By Steve Wolfgang
(Editor’s Note: The following remarks could as fittingly be applied to the editor of any of the other journals who speak as the divine oracles speak. With the great admiration which I have for the long deceased Benjamin Franklin, I would feel much more comfortable if you were to read the following article with him only in mind, without any reference to the editor of this paper. If one can have favor with God, it matters not whether he has the praise of men, or their recriminations.-Cecil Willis)
Recently, while researching some back files of Benjamin Franklin’s American Christian Review,1 we came across an article printed nearly a hundred years ago,2 over the pseudonym “Evangelist.”3 Seeing many possible applications to some current situations, we have reproduced the article (in edited and abridged form) below. While some of the circumstances then and now differ (the article was occasioned by Franklin’s death on October 23, 1878), and while we certainly do not foresee for “the current editor” of Truth Magazine an end similar to that of Franklin’s successor, John F. Rowe (years later, Rowe acquiesced to the use in the worship of “a small organ,” but not, “O ye gods,” said he, a large one!),4 yet some of the comments of a young “Evangelist” are as appropriate now as they were then.
“Critics, sharpen your pens; he is a good subject to work on. . . . Measure him by your own various. and variable standards, and you will find him defective all over; measure him by the Divine word, and you will pronounce him a fair specimen. Cull out his unhandsome expressions and harp upon his mistakes, and you will probably have something to do; meditate upon the excellent in what he writes, and you will have but little time for that other ungenerous business. Assume prophetic afflatus and predict the downfall of (Truth Magazine), and you will injure that which you cannot destroy; utter not all your mind, but keep it until afterward, or, better still, increase the circulation of (Truth Magazine) and you will perform a nobler part.

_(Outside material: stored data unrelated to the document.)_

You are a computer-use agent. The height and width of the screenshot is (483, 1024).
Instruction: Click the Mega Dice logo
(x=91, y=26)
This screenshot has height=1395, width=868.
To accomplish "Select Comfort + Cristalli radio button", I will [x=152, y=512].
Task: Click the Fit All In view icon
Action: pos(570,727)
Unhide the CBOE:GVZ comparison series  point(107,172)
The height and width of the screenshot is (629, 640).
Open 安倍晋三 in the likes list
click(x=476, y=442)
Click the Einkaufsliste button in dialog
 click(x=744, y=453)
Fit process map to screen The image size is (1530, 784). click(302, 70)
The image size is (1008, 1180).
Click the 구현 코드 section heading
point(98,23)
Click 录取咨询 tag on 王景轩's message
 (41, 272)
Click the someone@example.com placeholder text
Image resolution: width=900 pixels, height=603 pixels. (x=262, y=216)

“Editors and scribes of other journals, I invite your special attention. Here is a rare chance for you. (Cecil Willis) is not wiser than Solomon, nor meeker than Moses, nor patienter than Job, and even if he be, I will tell you how to treat him so as to make him appear at a disadvantage. Get up some side issue . . ., advocate some unscriptural or antiscriptural enterprise, or do some other un-apostolic thing, and he will oppose it just as certain as you live. Then regard him as ‘a hindrance to the cause’ and not entitled to fair treatment. Do not PREsent to your readers what he may say, but REPresent it. Or, pass over his premises and present his conclusions by themselves. Comment thereon in your severest style and make him appear as unhandsome as possible. Unless he detect in this the devil’s trap for him, though set by good men, he will say (and all know he can say) some severe things. Then quote against him the severest of the severe, publish them to your readers, refusing to let him be fully heard, while representing him as scurrilous and unscrupulous…. On the other hand, treat him fairly and the merit of his pen will, at least, command the respect of those whose affections it may not win. As for my own part, I fully purpose to increase his number of readers whenever I can, and assist in filling his columns with the clearest, concisest, soundest articles which my youthful pen can produce.”
“EVANGELIST”
Footnotes
1. Historian David Edwin Harrell, Jr., has said that during Franklin’s maturity, “the most influential Disciples journal was the American Christian Review, edited by Benjamin Franklin” The Social Sources of Division in the Disciples of Christ, 1865-1900: A Social History of the Disciples of Christ, Volume II (Atlanta: Publishing Systems, Incorporated, 1973), p. 17.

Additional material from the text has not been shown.